[PROBLEM] Reproduce each of the following entries word for word, omitting the pictures from your answer.

[GIVEN DATA]

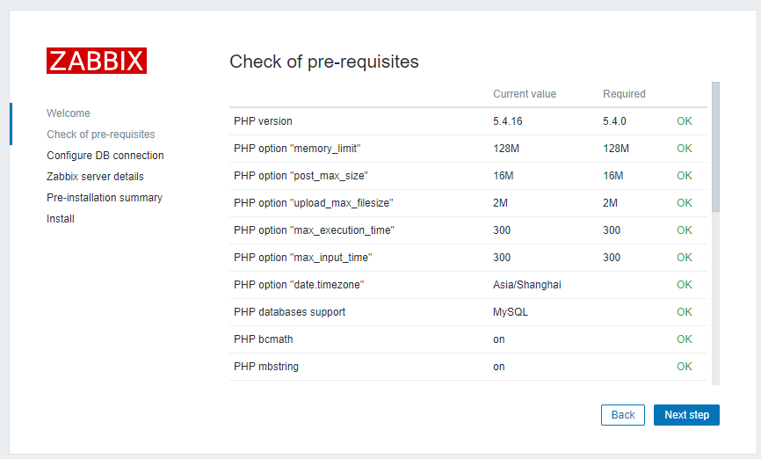Click the pre-requisites table scrollbar thumb

pyautogui.click(x=715, y=145)
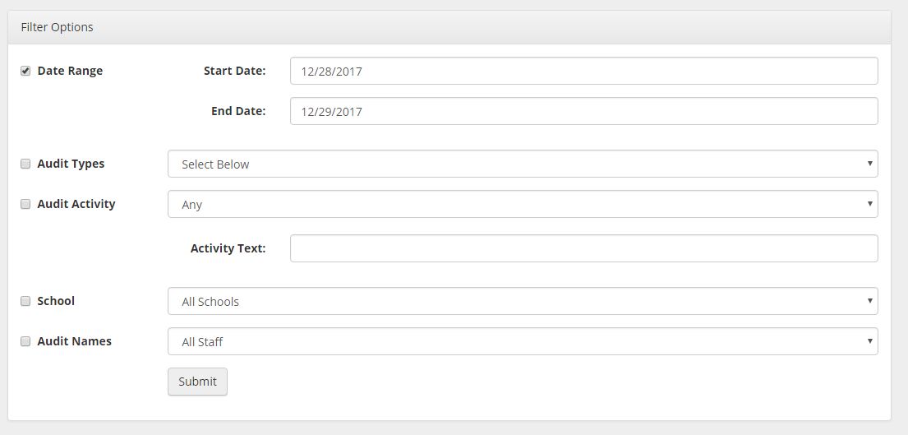The image size is (908, 435).
Task: Click the 'End Date:' label text
Action: [238, 111]
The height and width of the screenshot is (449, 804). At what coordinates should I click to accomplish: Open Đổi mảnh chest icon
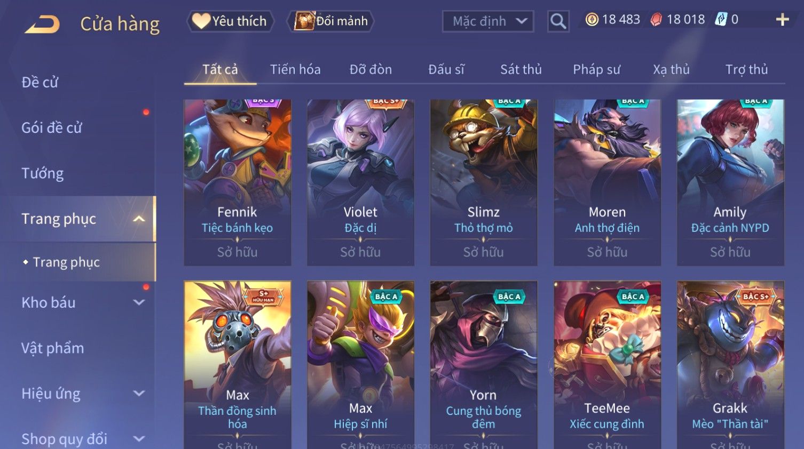(x=304, y=21)
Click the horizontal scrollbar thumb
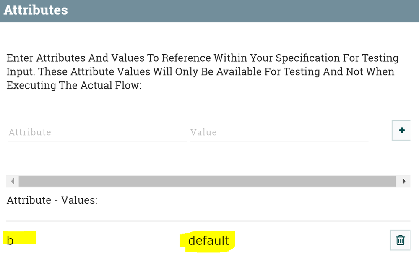The height and width of the screenshot is (257, 419). [207, 181]
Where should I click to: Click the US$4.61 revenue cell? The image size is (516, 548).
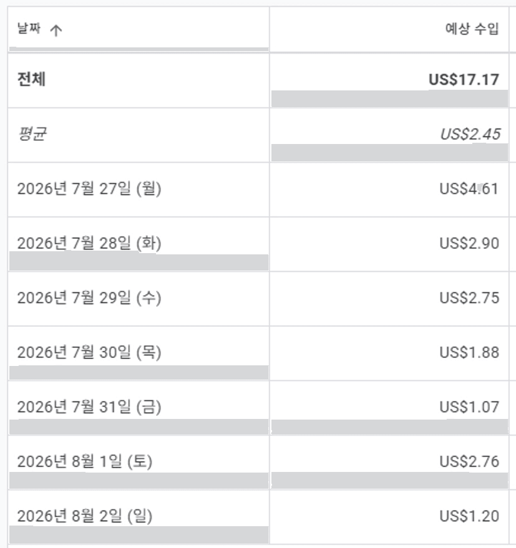469,189
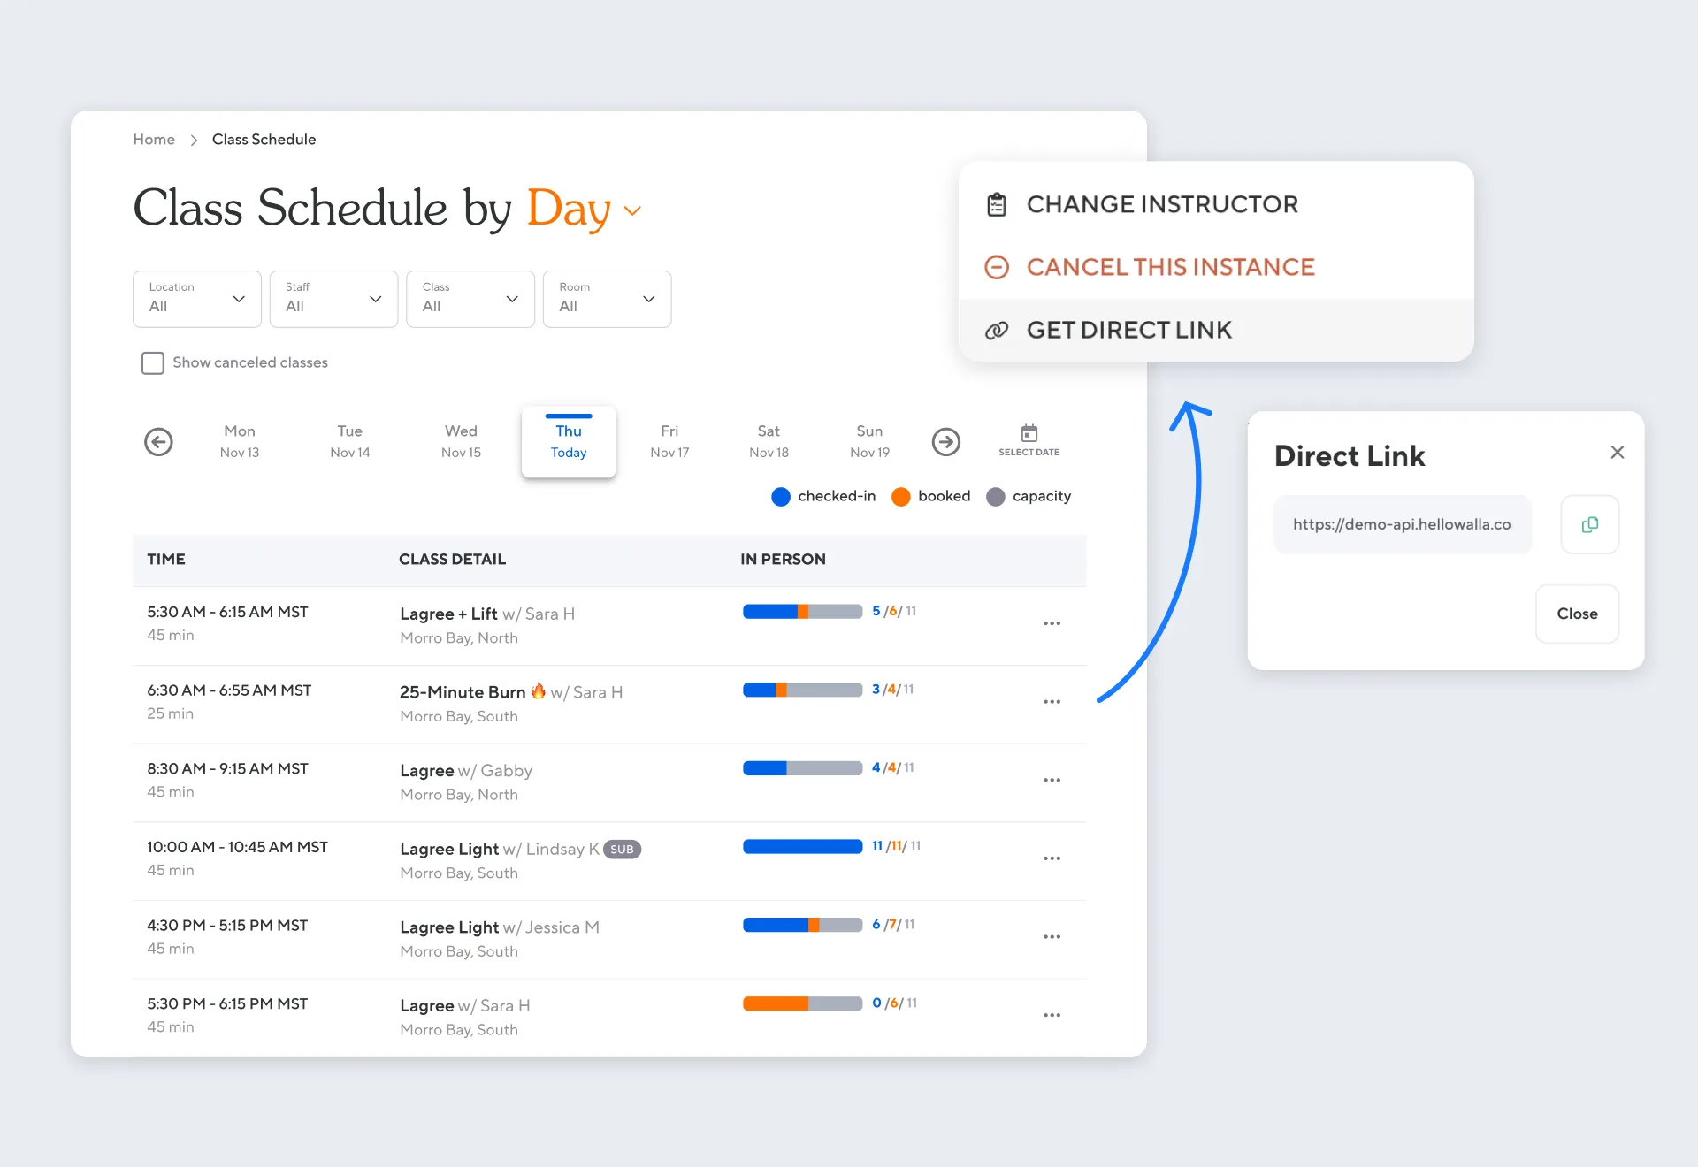This screenshot has width=1698, height=1167.
Task: Change schedule view using Day chevron
Action: [632, 210]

[FINAL ANSWER]
Click the pre-requisites table scrollbar thumb

pyautogui.click(x=715, y=145)
The image size is (908, 435).
Task: Click the 'End Date:' label text
Action: [238, 111]
The height and width of the screenshot is (449, 804). At what coordinates should I click to accomplish: Open Đổi mảnh chest icon
(x=304, y=21)
Click the horizontal scrollbar thumb
The height and width of the screenshot is (257, 419). [207, 181]
Where should I click to: Click the US$4.61 revenue cell? The image size is (516, 548).
469,189
This screenshot has width=1698, height=1167.
Task: Change schedule view using Day chevron
Action: [632, 210]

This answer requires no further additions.